Aktuell laufen die Vorbereitungen für die Montage des neuen Turmkreuzes und der frisch vergoldeten Kugel. Wenn alles klappt, soll der letzte Teil der Aktion am 28. August, dem Gedenktag des hl. Augustinus, erfolgen. Danach wird der obere Teil des Gerüstes abgebaut. Sollten keine weiteren Überraschungen zu Tage treten, wird die Baumaßnahme vor dem Wintereinbruch fertig werden.
Prior Augustinerpater Christoph Weberbauer und seine Mitbrüder laden zum Mitfeiern am Sonntag, 27. August, ein. Der Festgottesdienst mit dem evangelische Dekan Immanuel Nau beginnt um 10 Uhr. Er predigt zum Thema „Augustinus und Luther“. Im Gottesdienst segnet Prior Pater Christoph Weberbauer das neue Turmkreuz. Das Augustinusfest wird zudem mit einem Orgelkonzert von Erwin Horn aus Würzburg gefeiert. Es beginnt um 17.30 Uhr vor dem Vespergottesdienst um 18 Uhr. Danach laden die Augustiner zur Begegnung bei Bier und Gerupften ein. Dieses Beisammensein ist bei schönem Wetter im Innenhof und Garten des Augustinerklosters.
Die Kirchenverwaltung musste entscheiden, was alles in die neue Schatulle der Kirchturmkugel kommt. Manche Stücke werden nicht mehr im Original eingelegt. Diözesankonservator Dr. Wolfgang Schneider wird sie ins Diözesanarchiv übernehmen. Dort werden sie als Eigentum der Wallfahrtskirche aufbewahrt.

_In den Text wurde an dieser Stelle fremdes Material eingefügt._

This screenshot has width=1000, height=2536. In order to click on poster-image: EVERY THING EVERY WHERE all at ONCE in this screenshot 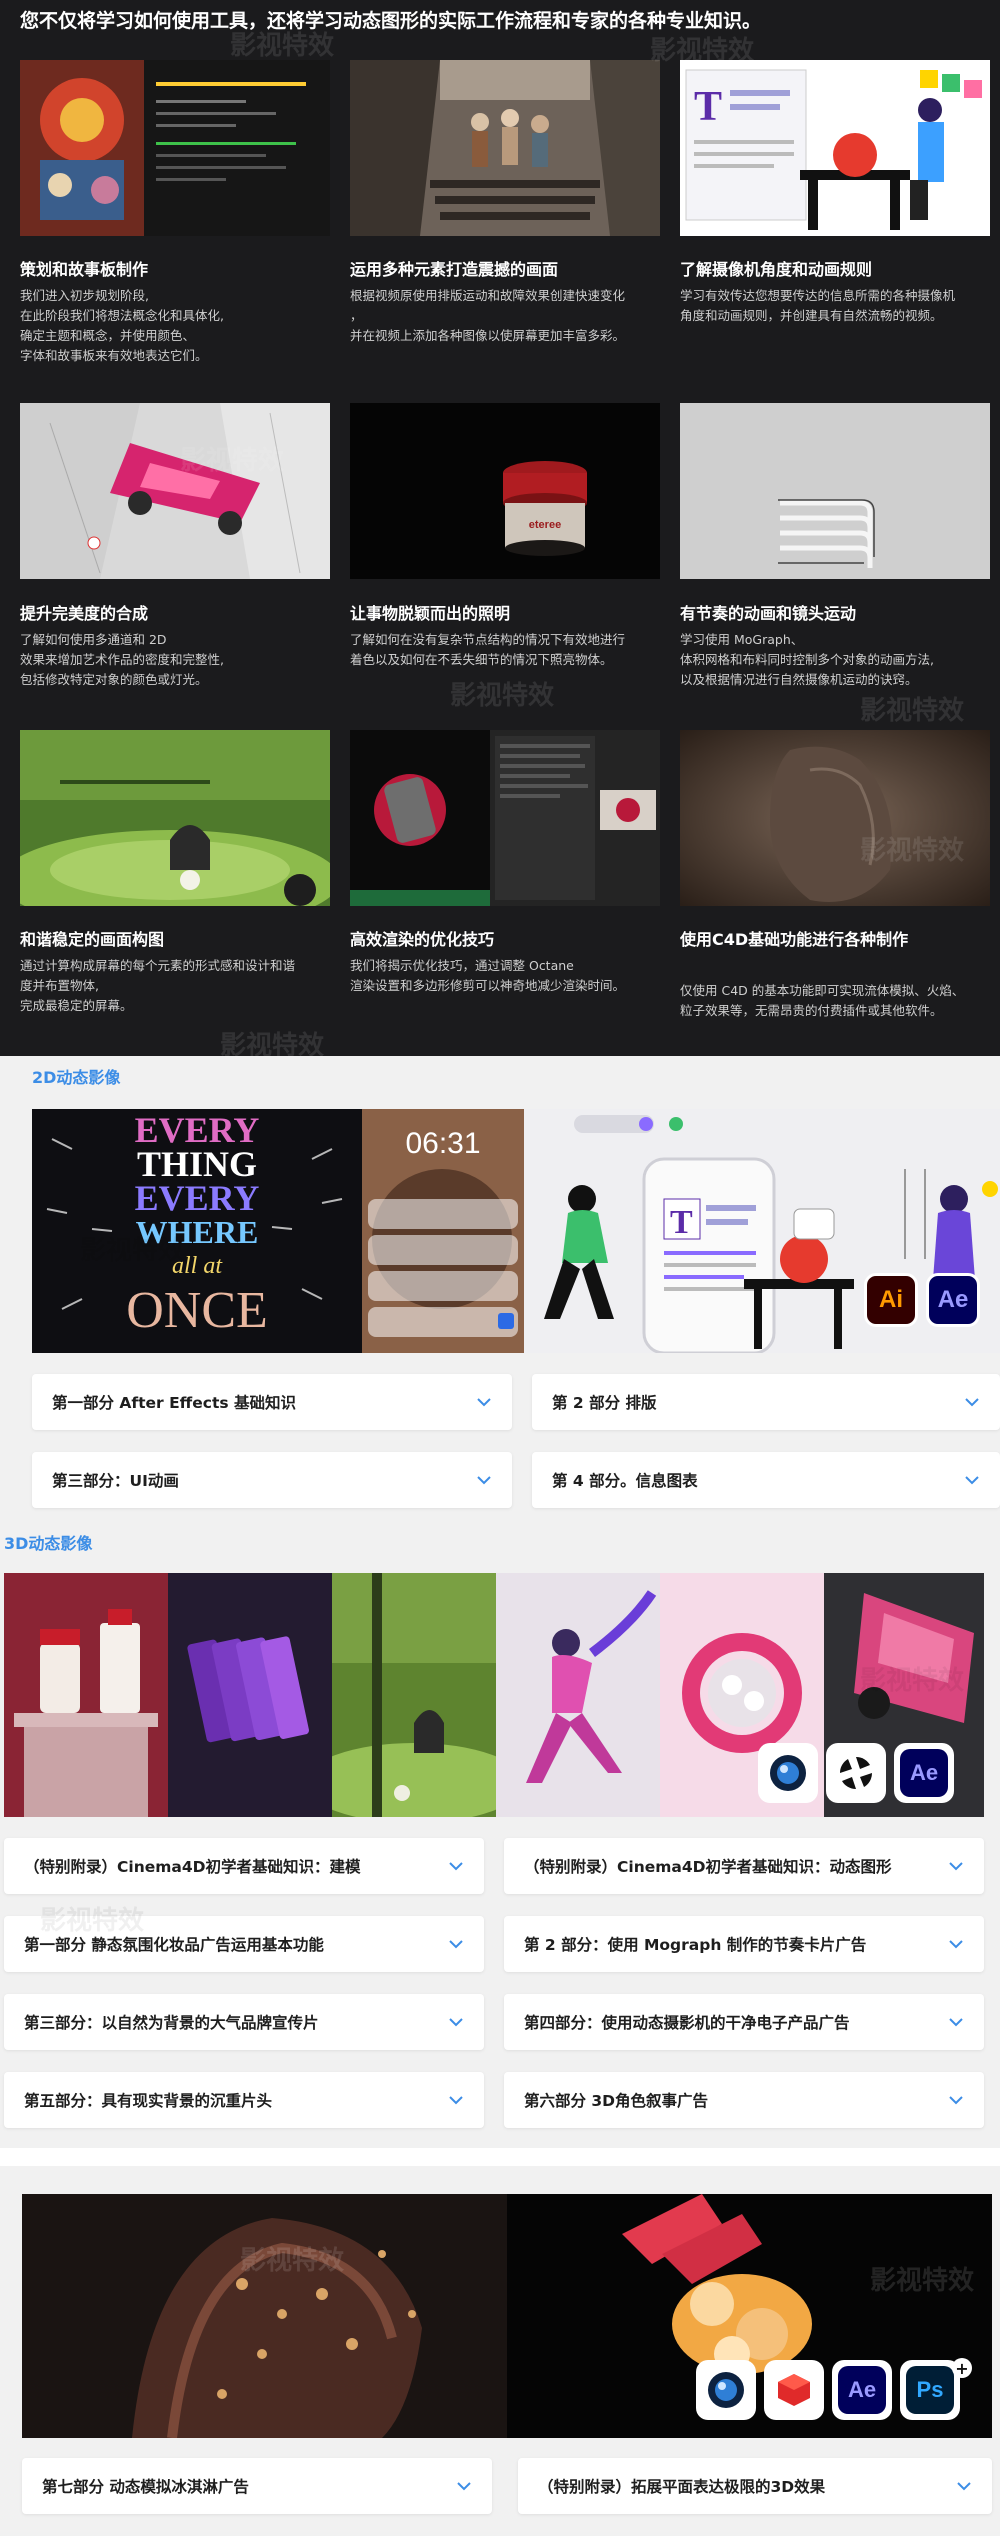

Die Wallfahrtskirche in Fährbrück mit ihrem Turm steht seit 320 Jahren. Vier Mal war die Kugel seit ihrer ersten Montage 1694 schon geöffnet gewesen, und zwar in den Jahren 1840, 1872, 1945 und 1954. Wann wohl die nächste Öffnung sein wird? Die freistehende Fährbrücker Kirche wird schließlich vermutlich noch lange den fränkischen Landstrich prägen.